End-to-end test flakiness frequently causes the vets-website continuous integration workflow to fail. In turn, CI failures waste Veteran-facing Services engineer time and disrupt daily deploys. The most common tactic when a test flakes out is to try rerunning the test until it passes. This is a slow, costly, and temporary solution that often defers the problem to later when the test fails again. Platform website contains documentation that outlines appropriate proper ways to test for flakiness such as running a test in a loop, but no way to enforce that this documentation is used unless a support request is filed. Platform assumes that most incidents of E2E flakiness do not result in a support request, but are just silently rerun and not spoken about.
Motivation
Solving flakiness will remove many roadblocks for numerous aspects of platform operation. Without flaky tests present in the main branch, engineers stand to save sometimes hours of time per task by not having to rerun a workflow that can take 45 minutes or more because a test failed unexpectedly. This would also stop unexpected hiccups in both branches merging into main as well as our production deployments. Removing flakiness from the test suite also ensures the quality of our product is tested by stable tests and eliminates support requests around flakiness-driven test failures.
Design
In order to view tables in BigQuery you will need to be granted access to the vsp_testing_tools dataset.

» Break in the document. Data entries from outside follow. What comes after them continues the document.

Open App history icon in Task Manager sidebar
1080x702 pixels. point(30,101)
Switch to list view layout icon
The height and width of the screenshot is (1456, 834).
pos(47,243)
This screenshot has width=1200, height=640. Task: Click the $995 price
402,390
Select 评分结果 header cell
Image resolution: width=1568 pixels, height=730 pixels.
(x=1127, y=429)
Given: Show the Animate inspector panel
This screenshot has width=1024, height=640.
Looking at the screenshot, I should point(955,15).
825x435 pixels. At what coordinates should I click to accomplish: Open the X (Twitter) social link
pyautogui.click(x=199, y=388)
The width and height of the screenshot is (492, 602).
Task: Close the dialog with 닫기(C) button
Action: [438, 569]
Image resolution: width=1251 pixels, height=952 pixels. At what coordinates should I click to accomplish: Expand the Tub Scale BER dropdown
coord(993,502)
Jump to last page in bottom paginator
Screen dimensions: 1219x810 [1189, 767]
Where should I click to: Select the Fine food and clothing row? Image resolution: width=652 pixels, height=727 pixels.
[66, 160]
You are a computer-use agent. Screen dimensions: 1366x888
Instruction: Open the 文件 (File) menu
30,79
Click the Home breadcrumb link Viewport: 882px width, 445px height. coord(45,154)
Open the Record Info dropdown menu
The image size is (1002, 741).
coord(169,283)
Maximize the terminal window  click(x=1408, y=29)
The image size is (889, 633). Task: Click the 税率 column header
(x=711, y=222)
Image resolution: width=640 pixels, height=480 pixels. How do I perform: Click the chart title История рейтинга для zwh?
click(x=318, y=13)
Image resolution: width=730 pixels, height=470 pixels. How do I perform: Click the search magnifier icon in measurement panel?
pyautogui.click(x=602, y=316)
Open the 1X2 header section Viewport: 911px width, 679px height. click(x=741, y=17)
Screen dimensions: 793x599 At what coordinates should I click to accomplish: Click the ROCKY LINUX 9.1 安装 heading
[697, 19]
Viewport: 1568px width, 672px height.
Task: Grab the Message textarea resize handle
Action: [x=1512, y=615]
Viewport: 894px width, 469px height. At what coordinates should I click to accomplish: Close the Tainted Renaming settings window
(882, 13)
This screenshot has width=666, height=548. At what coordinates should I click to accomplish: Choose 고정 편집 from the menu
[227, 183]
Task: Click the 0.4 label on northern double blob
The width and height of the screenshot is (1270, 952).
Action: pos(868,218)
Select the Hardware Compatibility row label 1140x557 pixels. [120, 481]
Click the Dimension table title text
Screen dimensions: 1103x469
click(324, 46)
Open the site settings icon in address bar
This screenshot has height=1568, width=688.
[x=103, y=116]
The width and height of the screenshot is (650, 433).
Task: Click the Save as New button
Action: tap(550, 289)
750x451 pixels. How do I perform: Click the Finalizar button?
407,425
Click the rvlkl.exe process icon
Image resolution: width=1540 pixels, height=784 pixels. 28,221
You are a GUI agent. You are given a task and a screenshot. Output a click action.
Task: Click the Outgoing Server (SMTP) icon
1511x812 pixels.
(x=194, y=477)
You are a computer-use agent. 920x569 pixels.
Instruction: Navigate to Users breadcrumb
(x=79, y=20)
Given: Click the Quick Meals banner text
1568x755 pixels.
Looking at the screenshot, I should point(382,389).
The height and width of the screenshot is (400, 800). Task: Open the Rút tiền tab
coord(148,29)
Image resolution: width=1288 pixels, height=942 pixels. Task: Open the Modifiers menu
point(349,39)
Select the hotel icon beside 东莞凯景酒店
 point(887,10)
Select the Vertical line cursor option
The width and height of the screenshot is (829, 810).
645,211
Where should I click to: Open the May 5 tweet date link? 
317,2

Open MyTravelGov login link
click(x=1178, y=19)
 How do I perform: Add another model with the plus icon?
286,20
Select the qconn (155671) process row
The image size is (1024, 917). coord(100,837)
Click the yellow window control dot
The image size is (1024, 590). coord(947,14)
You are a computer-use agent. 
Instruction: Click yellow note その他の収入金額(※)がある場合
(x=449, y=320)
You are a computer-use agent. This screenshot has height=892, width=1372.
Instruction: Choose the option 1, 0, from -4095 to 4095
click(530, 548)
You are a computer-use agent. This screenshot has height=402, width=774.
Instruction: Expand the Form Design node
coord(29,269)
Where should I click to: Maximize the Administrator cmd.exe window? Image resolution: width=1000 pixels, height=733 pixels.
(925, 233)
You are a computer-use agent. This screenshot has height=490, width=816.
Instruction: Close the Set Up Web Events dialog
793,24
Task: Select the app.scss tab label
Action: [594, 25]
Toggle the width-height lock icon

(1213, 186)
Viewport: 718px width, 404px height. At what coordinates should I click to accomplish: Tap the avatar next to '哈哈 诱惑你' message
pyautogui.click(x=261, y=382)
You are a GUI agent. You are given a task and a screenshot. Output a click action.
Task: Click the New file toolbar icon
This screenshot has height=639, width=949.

Our solution centers around a new BigQuery table called vets_website_e2e_allow_list (viewing this link requires special permissions) which holds attributes of each E2E spec file including:
its relative path (spec_path, string)
whether the spec is allowed or not (allowed, bool)
the titles of the failing tests in the spec (titles, array of strings)
the date the spec file was disallowed (disallowed_at, string)
the date the spec resulted in a warning (warned_at, string)
the workflow run where the spec was enabled/disabled (associated_workflow, string)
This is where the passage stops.